Il tema principale del pensiero wardiano che emerge da questa pubblicazione è il valore delle forme attive dell’abitare e più in generale di quell’ “arte di arrangiarsi” che dà vita a una serie di pratiche utili non solo a trovare risposte alle emergenze, ma anche a percorrere una delle strade per raggiungere un’autentica felicità. Il campo specifico di osservazione qui è quello dell’architettura e dell’urbanistica dove a ogni azione corrispondono la tessitura di relazioni sociali e le conseguenze sulla qualità della vita delle persone.

Oggi, con l’emergere di approcci come il Do It Yourself e l’Open Source, che si basano su una buona narrazione e grandi comunità diffuse, sembra che l’ambiente istituzionale si sia accorto di quanto questi fenomeni – nati anche in risposta alla crisi economica e (in parte) in alternativa al sistema politico ed economico vigente – possano rappresentare una risorsa. Ecco allora che nelle politiche di rigenerazione urbana, economica e ambientale si invoca da ogni lato la parola “innovazione”; a ben guardare, l’attitudine all’arte di arrangiarsi non è mai stata priva di autori e movimenti nella storia recente e passata, così come la capacità di inventare nuovi strumenti. È a questo tipo di pratiche che Ward dirige la sua attenzione per recuperare esempi di auto-costruzione e approcci progettuali sostenibili da diversi e complementari punti di vista: sociale, ecologico, economico, politico e psicologico.

«Ci interessa l’architettura come strumento di self-government, come strumento di una civiltà umanistica, non in grazia di uno stile formale, ma come evidenza della capacità dell’uomo di essere padrone dei propri destini» afferma oggi Paolo Baratta, presidente della Biennale Architettura di Venezia, e ci piace sperare (al di là delle mode del momento) che la mostra REPORTING FROM THE FRONT, affidata ad Alejandro Aravena, sia in grado di far emergere il valore sociale di un simile ribaltamento della prospettiva culturale. Ma quando scrive Colin Ward (dalla posizione ideologica ben dichiarata dell’anarchia libertaria e facendo riferimento alle esperienze di colleghi e pensatori a lui affini come Walter Segal, William Richard Lethaby e Giancarlo De Carlo) deve fare ancora i conti con le logiche del Movimento Moderno, che lo stesso autore considera elitarie e brutalmente meccanicistiche, dispendiose, noncuranti delle preferenze della gente comune e irretite in un sistema burocratico.

*Dati registrati:*
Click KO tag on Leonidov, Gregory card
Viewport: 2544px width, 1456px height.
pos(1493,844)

==

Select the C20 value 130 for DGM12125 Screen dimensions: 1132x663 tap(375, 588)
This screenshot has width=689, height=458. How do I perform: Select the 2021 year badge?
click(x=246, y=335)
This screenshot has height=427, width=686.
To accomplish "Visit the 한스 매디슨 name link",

*Compiti da svolgere:*
**1)** Rispondi a queste domande sul testo su Colin Ward:
(a) Qual è il campo specifico di osservazione indicato nel testo?
(b) Chi è presidente della Biennale Architettura di Venezia?
(c) A chi è affidata la mostra REPORTING FROM THE FRONT?
**2)** Ricopia parola per parola il passo del testo su Colin Ward che va da "Il tema principale" a "vita delle persone.".
**3)** Scrivi la parte successiva del testo su Colin Ward, riprendendo subito dopo l'ultima frase riportata.
Il materiale non ha alcun legame con il testo su Colin Ward.

*I risultati:*
**1)**
(a) L'architettura e l'urbanistica.
(b) Paolo Baratta.
(c) Ad Alejandro Aravena.

**2)**
Il tema principale del pensiero wardiano che emerge da questa pubblicazione è il valore delle forme attive dell’abitare e più in generale di quell’ “arte di arrangiarsi” che dà vita a una serie di pratiche utili non solo a trovare risposte alle emergenze, ma anche a percorrere una delle strade per raggiungere un’autentica felicità. Il campo specifico di osservazione qui è quello dell’architettura e dell’urbanistica dove a ogni azione corrispondono la tessitura di relazioni sociali e le conseguenze sulla qualità della vita delle persone.

**3)**
In risposta Ward restituisce una descrizione di quelle forme e pratiche alternative nello spazio urbano mettendo in luce una serie di suggerimenti emersi dalla sua ricerca di esempi di costruzioni e urbanizzazioni non ufficiali: guardare alla tradizione dell’autocostruzione, che di per sé incarna già soluzioni a problemi funzionali ed economici strettamente legati alla destinazione d’uso e al territorio, caratterizzati spesso da una sostenibilità anche ecologica; adottare la strategia adattiva che prende in considerazione il riutilizzo di costruzioni già esistenti piuttosto che la loro sostituzione; puntare ad un uso conviviale degli spazi in modo da permettere a chi li abita di arricchirli e caratterizzarli secondo le aspirazioni di singoli e comunità; guardare alle soluzioni ideate dalle controculture, spesso in grado di pensare a forme anomale e funzionali di spazi condivisi; puntare sull’autocostruzione come pratica di partecipazione spontanea e responsabile alla progettazione del proprio ambiente, in un’ottica di lavoro cooperativo e comunitario che permetta una maggiore realizzazione delle aspettative e un affrancamento dallo status di eterno debitore dell’abitante.

Il tutto non senza rinunciare alla figura del professionista architetto, chiamato in causa come intermediatore in grado di aiutare le persone nella risoluzione dei problemi a partire però da una più ampia gamma di competenze ed esperienze culturali.

Colin Ward fa riferimento a esperimenti di autogestione delle emergenze abitative nell’Inghilterra del secolo scorso, dagli anni ’10 al dopoguerra, passando per i plotlands sorti nei luoghi di villeggiatura e dando ampio spazio al fenomeno degli orti urbani e domestici quali esperienze che vanno ben oltre le necessità di sussistenza alimentare.
Questo tipo di creatività che al fai da te spesso associa le soluzioni smart derivate sia dall’innovazione tecnologica sia dalla riscoperta dei saperi tradizionali, emergono anche oggi in risposta a periodi di crisi economica e di welfare, laddove le istituzioni non riescono a far fronte ai problemi e le maglie delle leggi e della burocrazia si allargano, lasciando vuoti in cui la libertà d’azione degli individui può emergere. E proprio la libera iniziativa osservata da Ward funge non solo da palliativo ai problemi più pratici dell’abitare (avere un tetto, riscaldamento, energia, luoghi salubri e servizi) ma anche da catalizzatore di energie creative applicate più in generale alla costruzione della propria identità e al riconoscimento dell’altro nella nascita spontanea delle comunità. Un’idea culturale che applicata a ogni aspetto della vita è alla base del benessere, inteso nel senso più generale del termine.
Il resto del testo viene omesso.